Can anyone tell me why it’s so flipping hard for restaurants to give you enough bread/crackers to go with your cheeseboard?
When you order a cheeseboard, you expect to get a selection of small pieces of very tasty cheese. The kind of cheese you eat a bit of at a time as opposed to scoffing segment of Dairy Lea in one mouthful. So it is nice to have lots of crackers and/or bread to eat the cheese with.
When I go to French places, the bread/cracker supply is usually fine. At dependable French wine bar Beaujolais, if you order cheese or pate (or any food, now that I think about it), you get a basket of delicious bread and butter and when that basket of bread looks like it might shortly be empty, someone fills it up. You don’t have to ask.
But twice this week I have ordered cheeseboards in pubs that pride themselves on doing good food and twice the number of crackers has only marginally been greater than the number of pieces of cheese on a board.
Sample cheeseboard one: the cheeseboard at a pub called The Coach & Horses in Clerkenwell, for £8.25. It most definitely prides itself on being a gastropub and I went there for a food-based quiz, where the entrance fee included a sample of some of the menu and everyone who worked there was completely lovely and welcoming, as were the quiz hosts.
As a pub selling itself on its ‘foodie’ credentials, you’d think they could get a cheeseboard right. Well… the cheese was nice, I’ll say that.
But, I suppose BECAUSE it was a ‘foodie’ pub, instead of giving us bread or any commercial cheese crackers, they’d made their own – some kind of sweetish cookie type thing that had been over baked (they didn’t look burnt but when you smelled the backs of the cookies, you could clearly tell they’d been in the oven for a few minutes more than was ideal).
I have to call these cookies not crackers because, well, they crumbled. They were not at all robust. Also not what you want in a cheese cracker. And as if that wasn’t annoying enough, there were about eight tiny cookies and four pieces of cheese.

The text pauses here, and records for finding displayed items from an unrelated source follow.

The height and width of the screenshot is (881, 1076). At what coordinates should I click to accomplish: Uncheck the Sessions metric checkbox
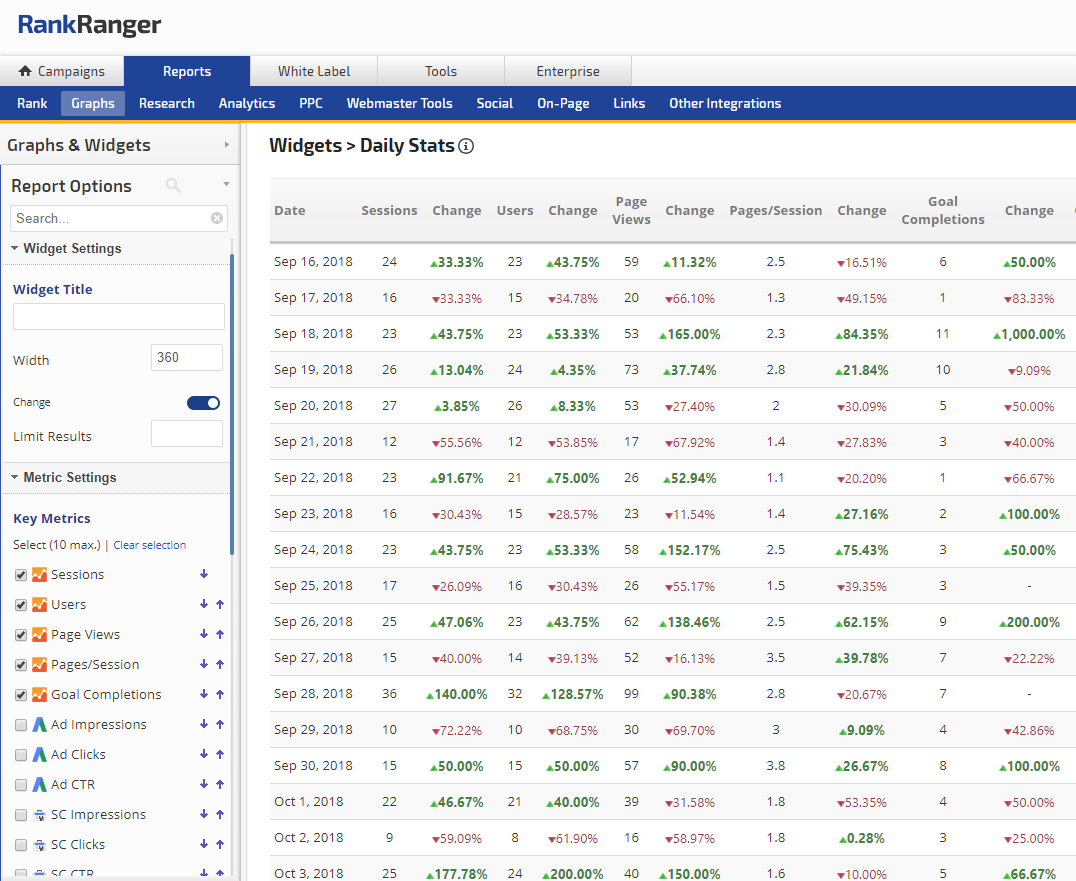pos(21,575)
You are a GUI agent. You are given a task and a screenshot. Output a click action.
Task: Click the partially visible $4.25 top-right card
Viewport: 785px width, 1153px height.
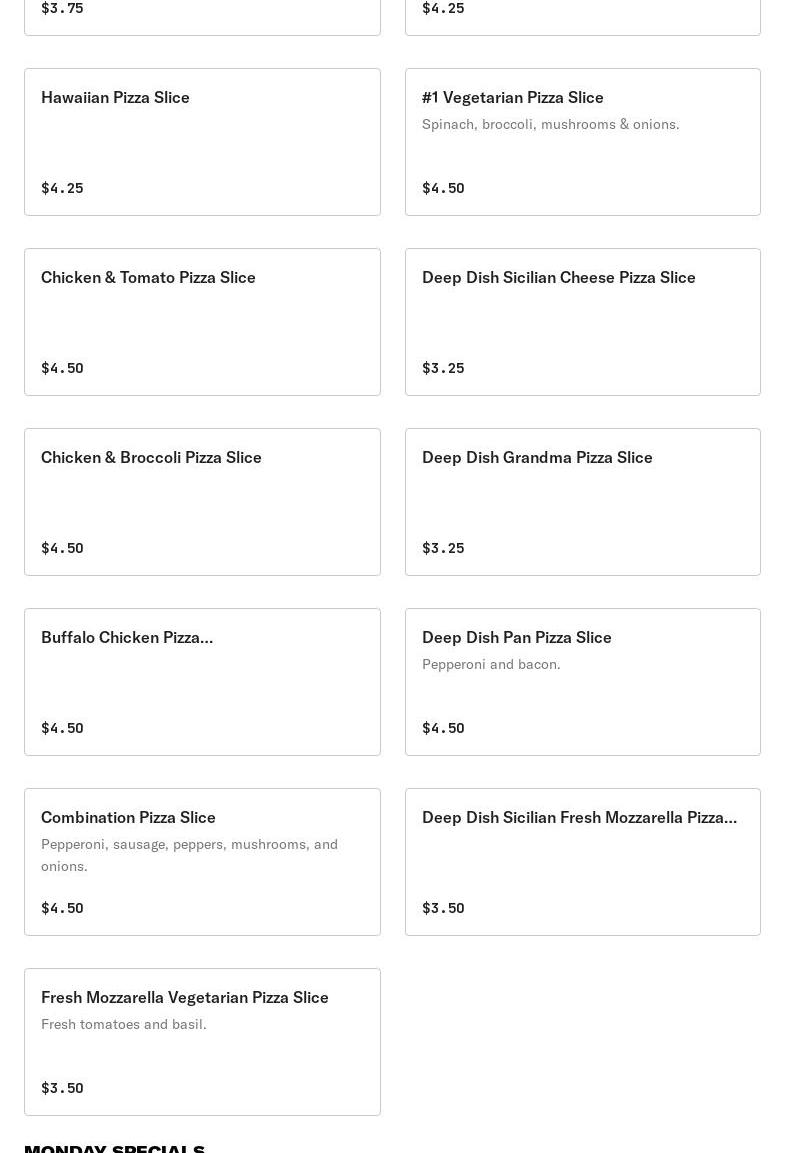(x=582, y=14)
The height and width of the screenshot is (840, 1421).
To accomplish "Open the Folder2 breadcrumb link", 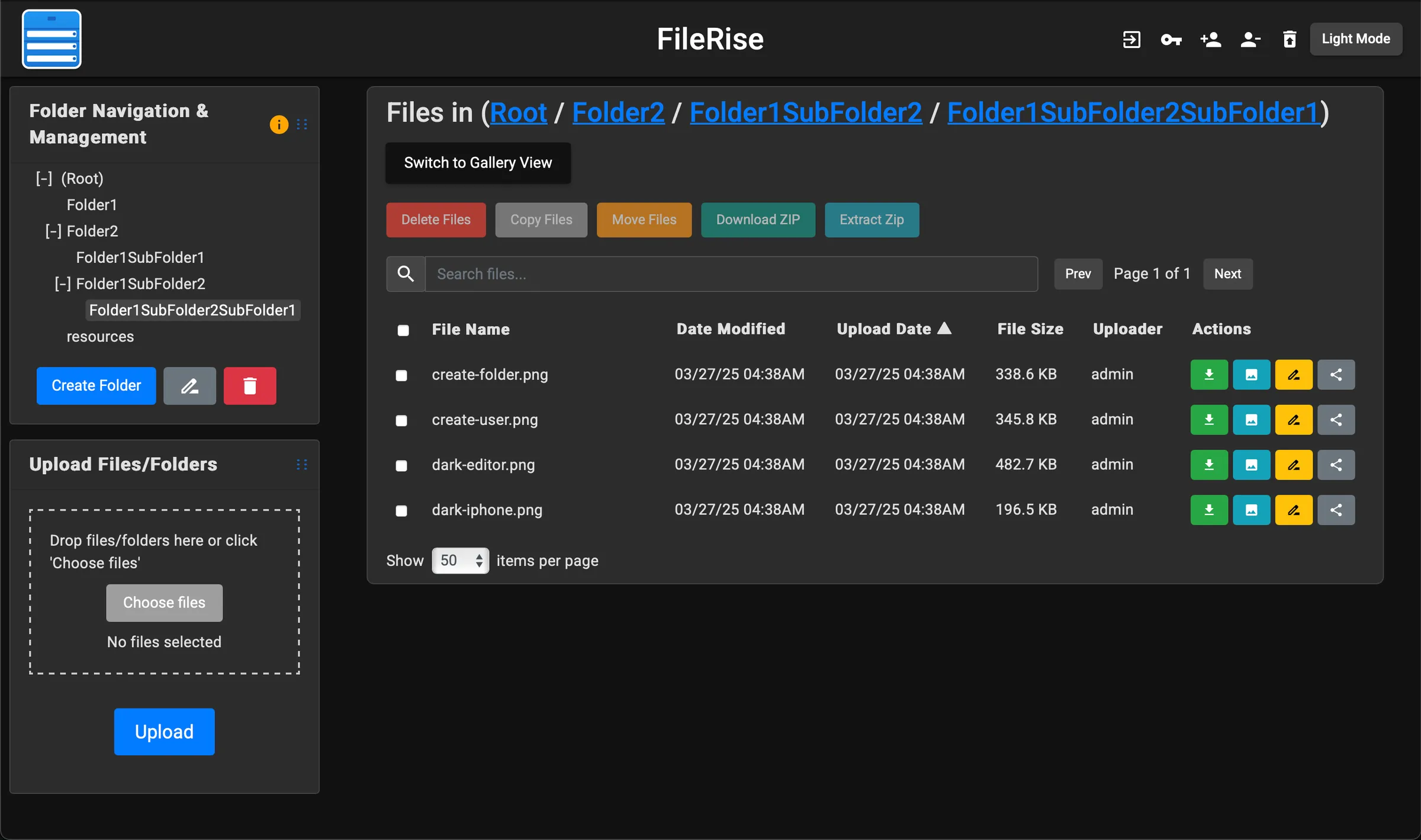I will click(x=618, y=112).
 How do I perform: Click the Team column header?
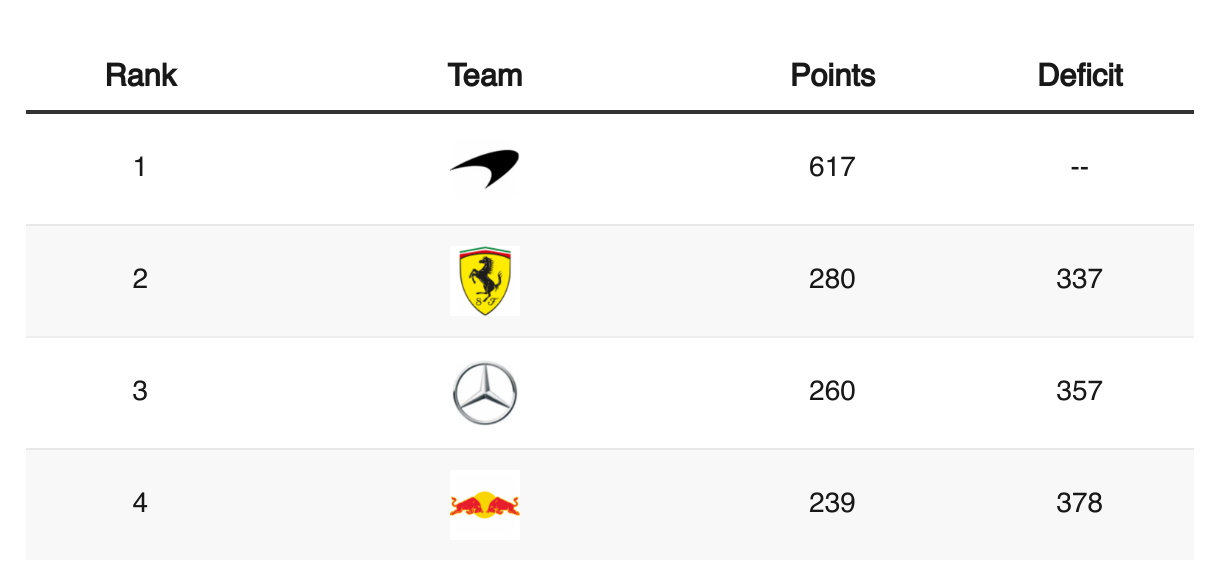click(x=485, y=75)
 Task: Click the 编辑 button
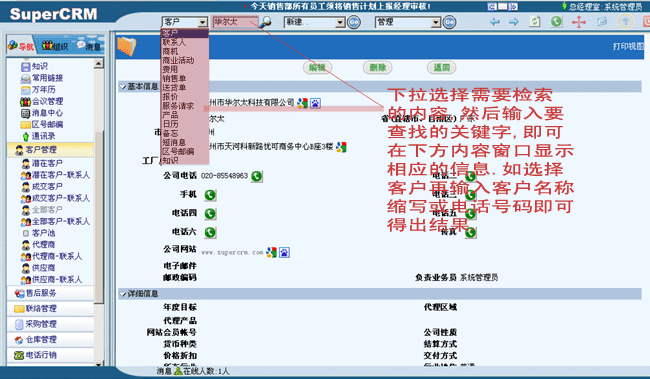pos(317,68)
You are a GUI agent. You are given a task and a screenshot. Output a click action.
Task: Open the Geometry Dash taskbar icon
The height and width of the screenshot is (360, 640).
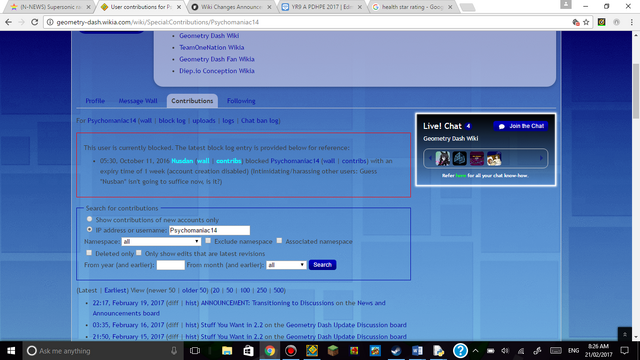[312, 351]
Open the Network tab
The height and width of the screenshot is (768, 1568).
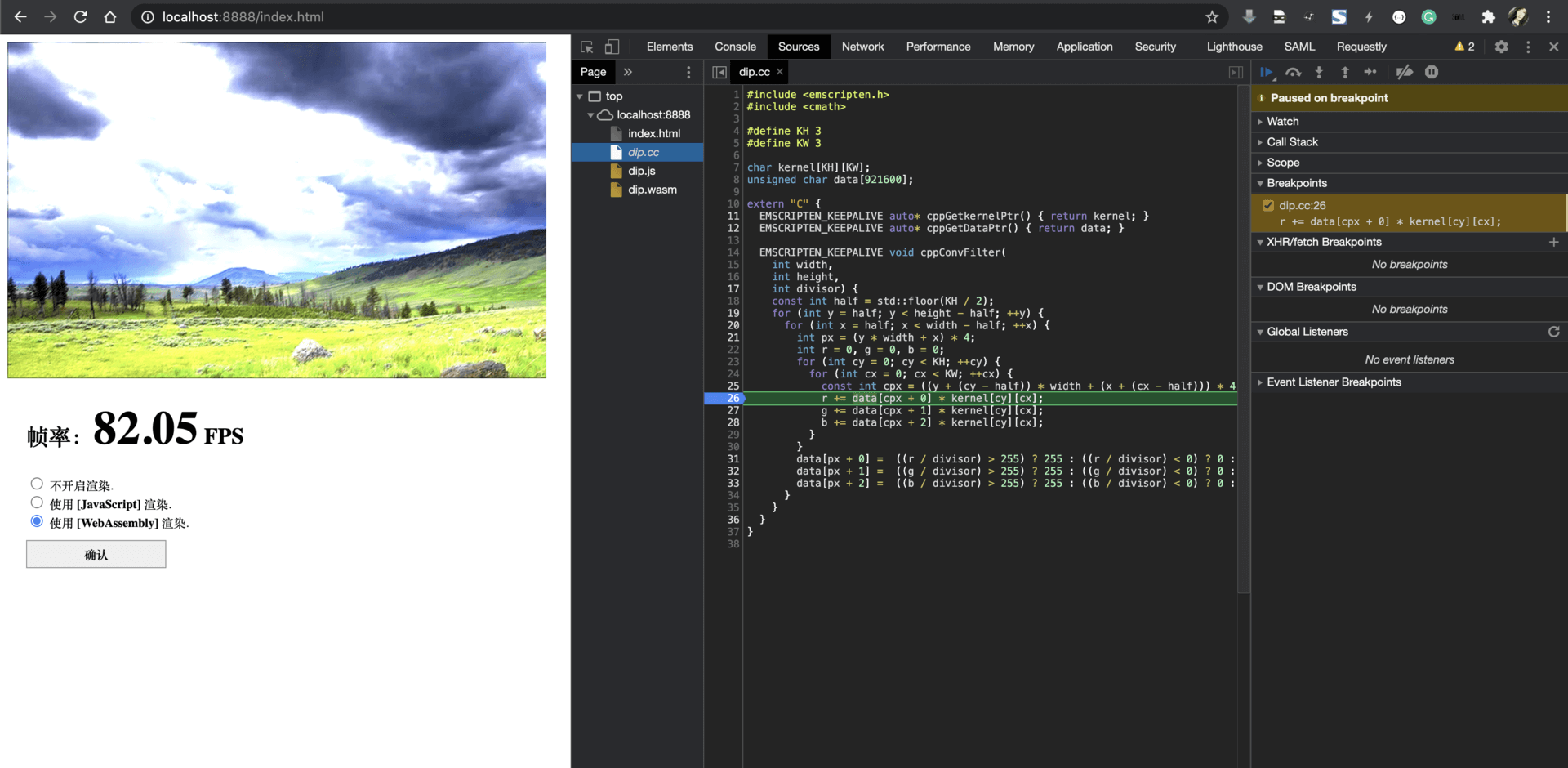pos(862,47)
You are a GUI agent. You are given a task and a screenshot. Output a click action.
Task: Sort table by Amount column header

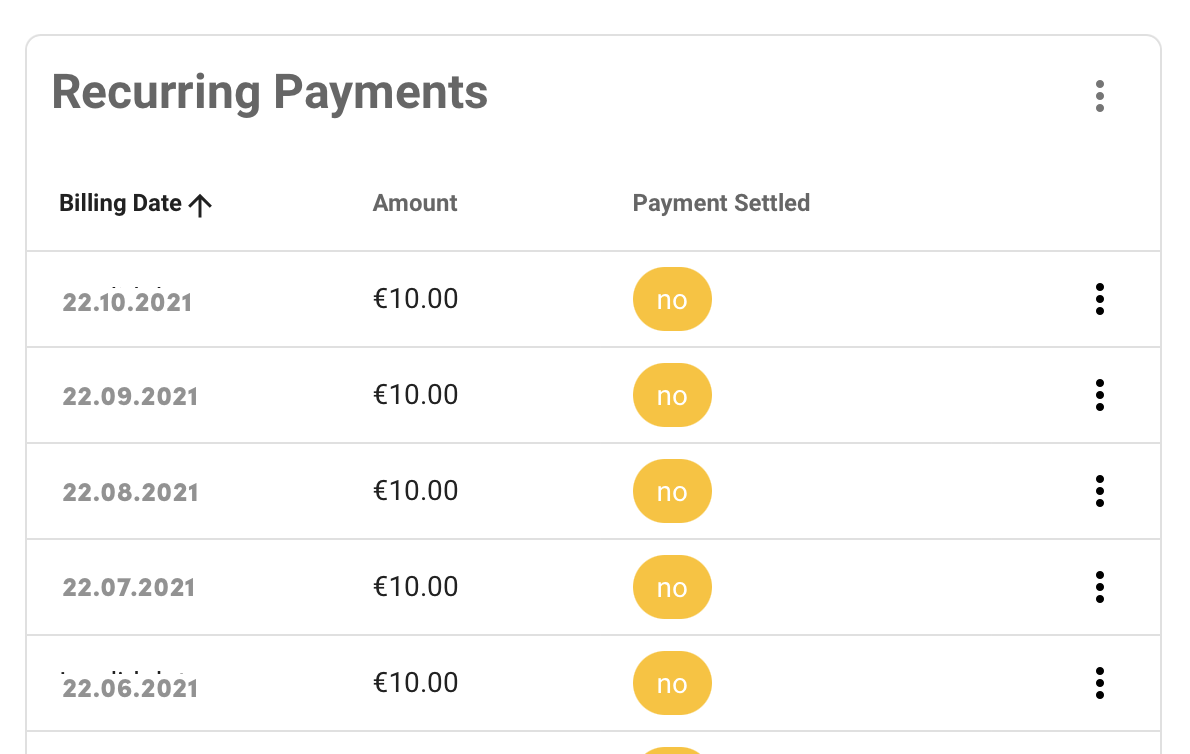click(x=414, y=203)
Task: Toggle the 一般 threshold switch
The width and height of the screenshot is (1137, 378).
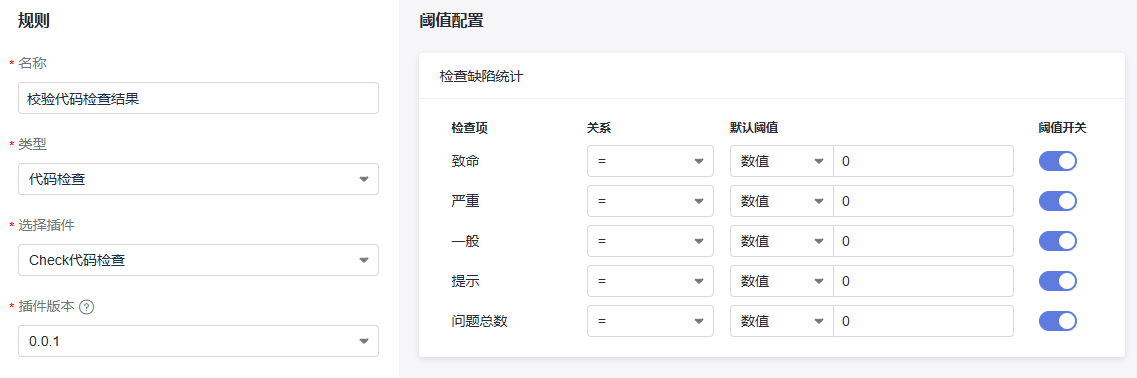Action: 1057,241
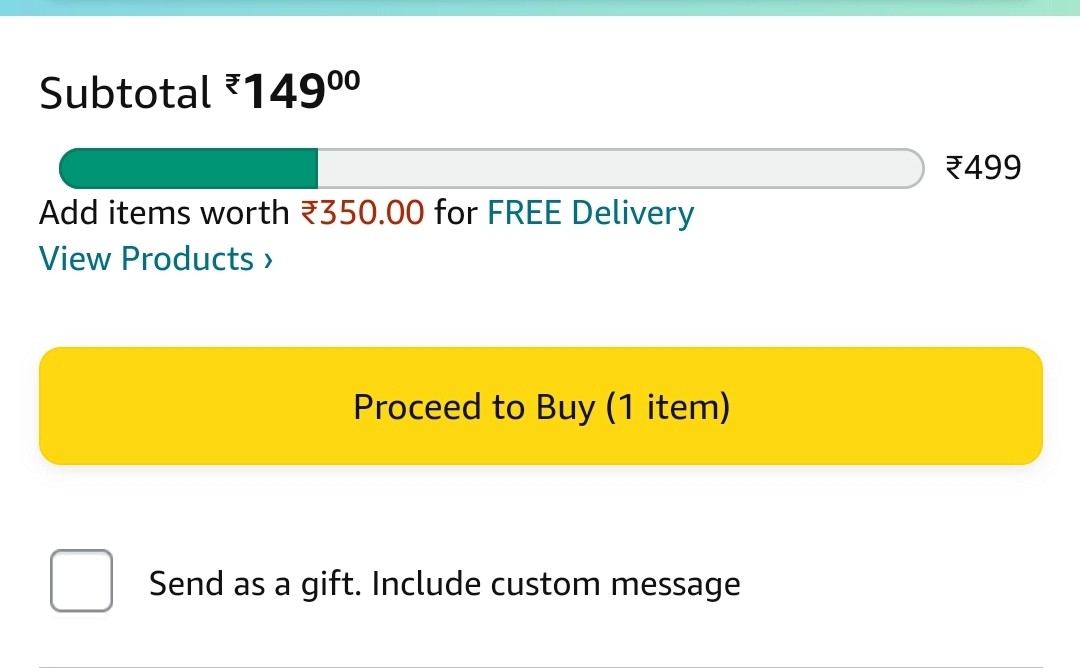Viewport: 1080px width, 668px height.
Task: Tap the 'Add items worth' text
Action: tap(164, 213)
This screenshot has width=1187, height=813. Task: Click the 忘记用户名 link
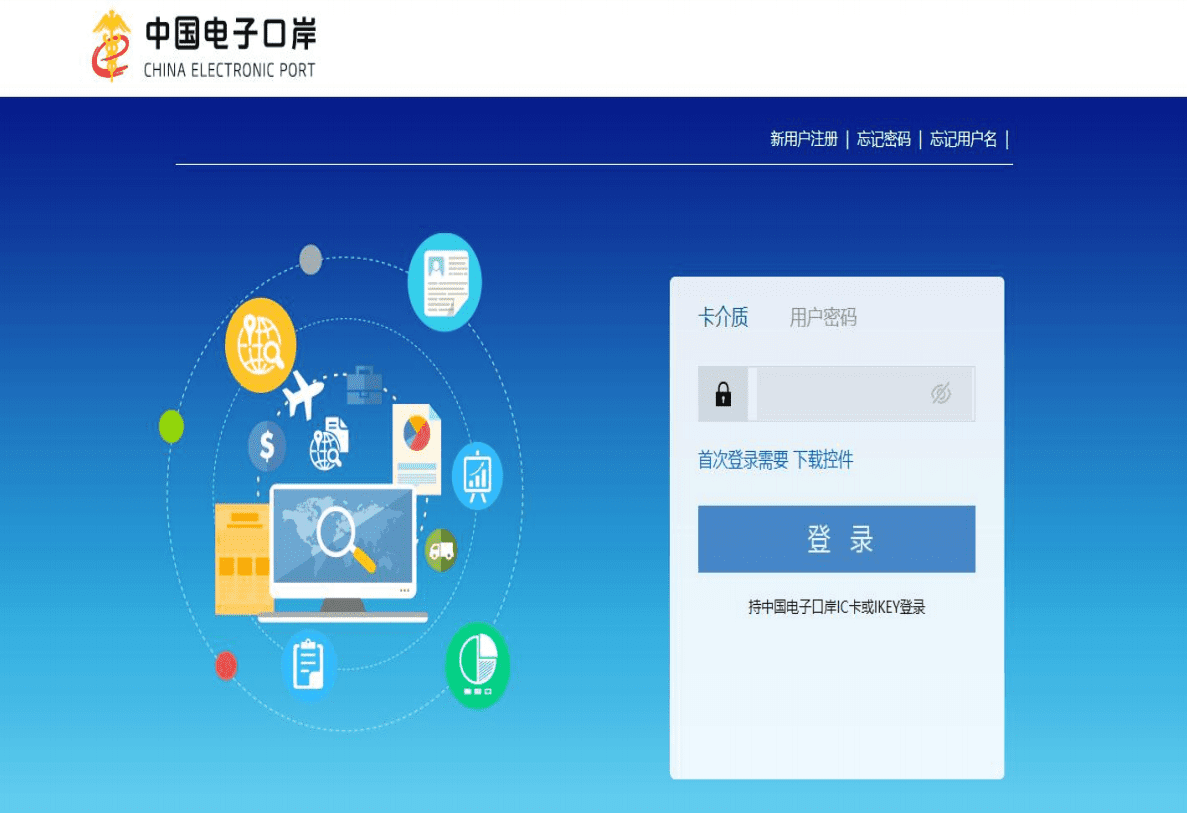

I know: awful food and such small portions. My point is… YOU NEEDED MORE THINGS TO PUT THE CHEESE ON.
Furthermore, this cheeseboard was served with what appeared to be a side of extremely over-cooked morello cherry jam (the menu only says they serve their cheese with ‘preserve’). It had the consistency Marmite, but much firmer. It tasted OK, if you’d wanted a sweet thing to put on a scone (except it was so thick you couldn’t spread it on anything). There’s no way I’d have served it to anyone.
Sample cheeseboard two: The Black Dog in Vauxhall, costing £7. Again, it makes a big point of doing the food thing, with a big open kitchen, and the staff were all really keen and friendly. Nice.
The cheeseboard arrives and this time it’s accompanied by Carr’s Water Crackers, which is good, I like that. But… only about eight crackers for four pieces of cheese.
These cheeses aren’t like a piece of farmhouse supermarket cheddar, you don’t eat a huge hunk of them! They’re really tasty, so a little bit goes a long way. You don’t eat half a piece of cheese per biscuit!
I was already in High Dudgeon over the issue of cracker distribution because of the Coach and Horses and this time, I wasn’t going to just sit back and … eat cheese without crackers. So I asked for more crackers from the bartender, who then asked the chef, whose body language appeared to be saying: “I VERY MUCH BEGRUDGE THEE AN EXTRA 50 PENCE WORTH OF CRACKERS.”
Furthermore (again), the Black Dog cheeseboard was served with a dish of what is billed as ‘apple and pear chutney’, but it had a very wet consistency and was more like a Christmas-spiced compote than a chutney. Like the Marmite-textured jam, it might be vaguely OK in a weird way to serve with cheese, but it’s not by any means the best thing to serve with cheese. So why serve it?
In summary, my rules for a good cheeseboard.
Nice cheese
Plentiful plain crackers and/or bread (go crazy and work on a ratio of say 5 pieces of bread for every piece of cheese)
DON’T SERVE IT WITH MORELLO CHERRY JAM OR CHRISTMAS SPICED-COMPOTE THAT YOU’VE MISTAKENLY CALLED CHUTNEY.
P.S. Also, The Black Dog, three pieces of toasted bread with all that smoke salmon pate is also not enough!